The DFM dilemma

Should a financial advisor use a Discretionary Fund Manager or not?


Over the past five years there has been unprecedented growth in the popularity and influence of Discretionary Fund Managers (DFMs) in South Africa. At last count, there were more than 40 DFMs up and running.

The surge in popularity has been driven by a range of factors, including:

  • The release of the first discussion paper on the Retail Distribution Review (RDR) which proposed increased scrutiny on an advisor’s investment process and the associated compliance requirements;
  • More platforms (LISPs) developing the capability to administer model portfolios and communicating that to advisors in the market; and
  • Fees dropping for DFM services to levels more palatable for advisors and their clients.

Why would an advisor outsource their investment process to a DFM?

The key benefit of outsourcing the investment process is to introduce an additional level of investment expertise into an advisor’s process. A DFM would be expected to provide detailed fund manager research to enable appropriate fund selection, portfolio construction skills, the continuous monitoring of portfolios, and rebalancing of portfolios when needed. The aim is to deliver consistent investment outcomes for clients over time.

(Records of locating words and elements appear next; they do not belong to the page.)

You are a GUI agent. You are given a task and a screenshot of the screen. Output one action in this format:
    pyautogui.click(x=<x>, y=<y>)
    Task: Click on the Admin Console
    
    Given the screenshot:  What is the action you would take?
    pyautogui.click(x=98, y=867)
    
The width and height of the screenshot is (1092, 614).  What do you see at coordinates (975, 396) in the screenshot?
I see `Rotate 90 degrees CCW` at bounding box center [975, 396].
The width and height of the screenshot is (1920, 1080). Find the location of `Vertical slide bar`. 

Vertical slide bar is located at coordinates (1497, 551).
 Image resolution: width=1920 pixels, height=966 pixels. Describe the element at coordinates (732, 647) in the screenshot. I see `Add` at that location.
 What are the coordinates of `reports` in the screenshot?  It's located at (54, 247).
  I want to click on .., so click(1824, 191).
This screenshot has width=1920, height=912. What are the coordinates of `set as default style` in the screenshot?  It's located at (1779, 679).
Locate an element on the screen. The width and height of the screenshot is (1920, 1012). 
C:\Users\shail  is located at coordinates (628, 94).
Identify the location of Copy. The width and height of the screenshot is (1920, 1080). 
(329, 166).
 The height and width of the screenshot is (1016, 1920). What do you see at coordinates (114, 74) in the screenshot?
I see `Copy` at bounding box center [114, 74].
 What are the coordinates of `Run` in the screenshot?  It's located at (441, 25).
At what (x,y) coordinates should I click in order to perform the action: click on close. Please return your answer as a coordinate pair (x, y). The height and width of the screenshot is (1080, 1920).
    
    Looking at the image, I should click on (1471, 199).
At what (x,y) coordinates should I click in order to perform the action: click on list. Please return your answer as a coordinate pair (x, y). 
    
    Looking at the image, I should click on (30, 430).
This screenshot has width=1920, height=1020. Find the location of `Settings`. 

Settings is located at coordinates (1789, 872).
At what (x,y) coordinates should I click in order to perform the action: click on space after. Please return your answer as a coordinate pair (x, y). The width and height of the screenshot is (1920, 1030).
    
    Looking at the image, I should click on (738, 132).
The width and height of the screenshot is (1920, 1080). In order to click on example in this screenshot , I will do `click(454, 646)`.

The right DFM has the potential to be a transformative, long-term business partner to an advisory business.

Clearly, there are advisors who have the skills and experience to be able to implement their investment process themselves. However, another benefit of outsourcing this specialist requirement is that it allows the advisor to focus on building their core business and to have more time to service their clients.

A third benefit of outsourcing to a DFM is to provide administrative and implementation simplicity across the advisor’s business. The advisor has the ability to consistently and efficiently implement their investment advice across their client base by using a range of portfolios through a Discretionary Category II licence, either that of the DFM, or their own.

Ian Jones, CEO at Fundhouse

A fourth benefit of outsourcing to a DFM is one of governance and compliance. The DFM should be able to ensure that similar clients are treated consistently (and therefore reduce TCF concerns), that the advisor has a documented investment process, and that comprehensive due diligence is provided on the funds used.

The RDR discussion paper led to many claims that independent financial advisors (IFAs) would struggle to survive and thrive once RDR is implemented, and that IFAs would need to either sell their business to a corporate or outsource to a DFM.

We do not agree with that assertion. We believe that the majority of investment IFAs do not have to make material changes in their business to comply with RDR, and we do not believe that this should be the reason for using a DFM. It is an added benefit but should not be the key driver.

In summary, the services of a quality DFM can benefit a financial advisor in the following ways:

  • An evidence-based investment philosophy and process that aligns with the business’s advice framework
  • A sustainable investment range that is able to cater to different client needs
  • Consistently managed portfolio solutions across the client base
  • Access to a dedicated team of investment specialists
  • Consistent and cost-effective implementation across different investment platforms
  • Constant compliance with the various regulatory requirements.

All DFMs are not created equal

Advisors are clearly spoilt for choice given all the DFMs now operating in South Africa. However, because they are still a relatively new concept to many advisors, choosing a DFM can be overwhelming. The right DFM has the potential to be a transformative, long-term business partner to an advisory business.

We believe that the two most important factors that advisors need to consider when choosing a DFM are:

  • Understand the unique value proposition of the DFM given how different the various DFMs’ offerings are, and how this value proposition complements the advice process.
  • Make sure that there is a good culture and philosophy fit between the advisor and the DFM.

Meeting these considerations will decrease the probability of “buyer’s remorse” from an advisor who is getting something different from what they expected, and ensures that when differences of opinion emerge, there is common ground and respect between the parties to allow for a compromise that does not disadvantage the client.

Key factors to investigate when carrying out your due diligence on the DFM options include:

  • Whether the DFM is independent and how important independence is to the advisor.
  • The investment philosophy and performance history of the DFM.
  • The depth of the DFM’s global and local research capabilities.
  • Global and local portfolio construction capabilities.
  • The skill and relevant experience of the core investment team.
  • The DFMs back-office compatibility with the advisor’s current processes.
  • The scale of the business.
  • The fee structures.

In our opinion, DFMs do have an important role to play in helping advisors to professionalise and grow their businesses; ensure consistent investment outcomes; improve communication to clients and enable advisors to focus on their core role of giving comprehensive financial advice to clients.